SHORT TASK: Reproduce the passage of the Spark data preprocessing notebook below that runs between "## Benchmark DF" and "End Timestamp: string (nullable = true)", inclusive, without altering a single character.

EXCERPT TO READ:
_ _ _ _ _
# Data Preprocessing

In [23]:
# import context manager: SparkSession
from pyspark.sql import SparkSession
import pyspark.sql.functions as F

spark = SparkSession.builder \
        .master("local[*]") \
        .appName("mllib_classifier") \
        .config("spark.executor.memory", '20g') \
        .config('spark.executor.cores', '2') \
        .config('spark.executor.instances', '3') \
        .config("spark.driver.memory",'1g') \
        .getOrCreate()

sc = spark.sparkContext

from pyspark.sql import SQLContext
sqlContext = SQLContext(sc)

## Benchmark DF Approach

In [24]:
data_file = spark.read.csv("/../../project/ds5559/Alice_Ed_Michael_Sam_project/BigTrips.csv", header=True)

In [25]:
data_file.printSchema()

root
 |-- Trip ID: string (nullable = true)
 |-- Trip Start Timestamp: string (nullable = true)
 |-- Trip End Timestamp: string (nullable = true)
 |-- Trip Seconds: string (nullable = true)
 |-- Trip Miles: string (nullable = true)
 |-- Pickup Census Tract: string (nullable = true)
 |-- Dropoff Census Tract: string (nullable = true)
 |-- Pickup Community Area: string (nullable = true)
 |-- Dropoff Community Area: string (nullable = true)
 |-- Fare: string (nullable = true)
 |-- Tip: string (nullable = true)
 |-- Additional Charges: string (nullable = true)
 |-- Trip Total: string (nullable = true)
 |-- Shared Trip Authorized: string (nullable = true)
 |-- Trips Pooled: string (nullable = true)
 |-- Pickup Centroid Latitude: string (nullable = true)
 |-- Pickup Centroid Longitude: string (nullable = true)
 |-- Pickup Centroid Location: string (nullable = true)
 |-- Dropoff Centroid Latitude: string (nullable = true)
 |-- Dropoff Centroid Longitude: string (nullable = true)
 |-- Dropoff 

Raw data file is ~12 gigabytes. Take a 25% sample, stratified by sample, to get a 3 gigabyte file. Commented out line is for testing smaller subsamples.

In [26]:
#final_DF = data_file.sample(0.25).sample(0.0001)
final_DF = data_file
del(data_file)
final_DF.cache()
_ _ _ _ _
DATASET CONTENT:
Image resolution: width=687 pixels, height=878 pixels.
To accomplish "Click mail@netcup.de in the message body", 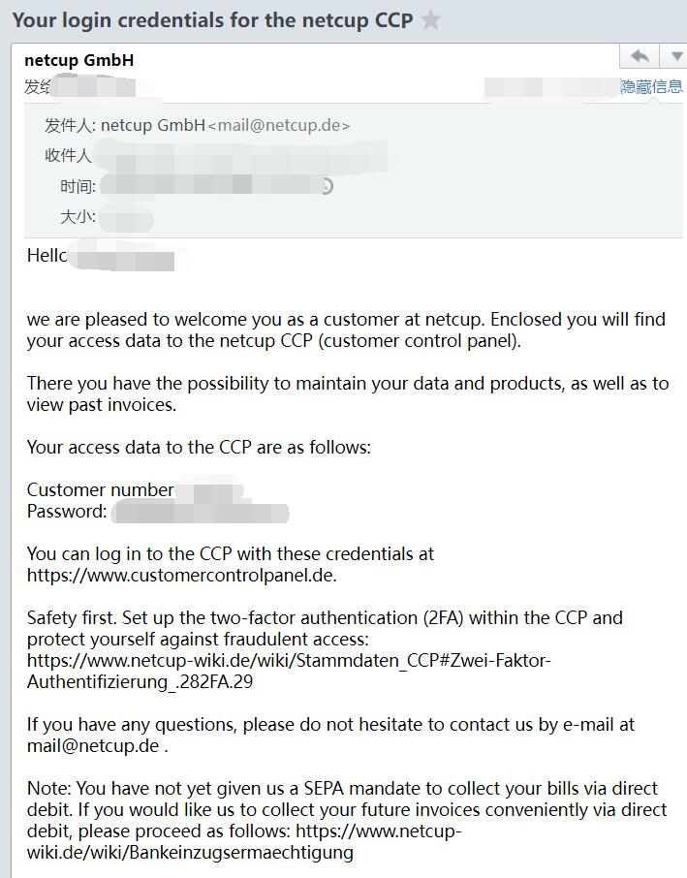I will click(x=93, y=746).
_ _ _ _ _
RESULT:
## Benchmark DF Approach

In [24]:
data_file = spark.read.csv("/../../project/ds5559/Alice_Ed_Michael_Sam_project/BigTrips.csv", header=True)

In [25]:
data_file.printSchema()

root
 |-- Trip ID: string (nullable = true)
 |-- Trip Start Timestamp: string (nullable = true)
 |-- Trip End Timestamp: string (nullable = true)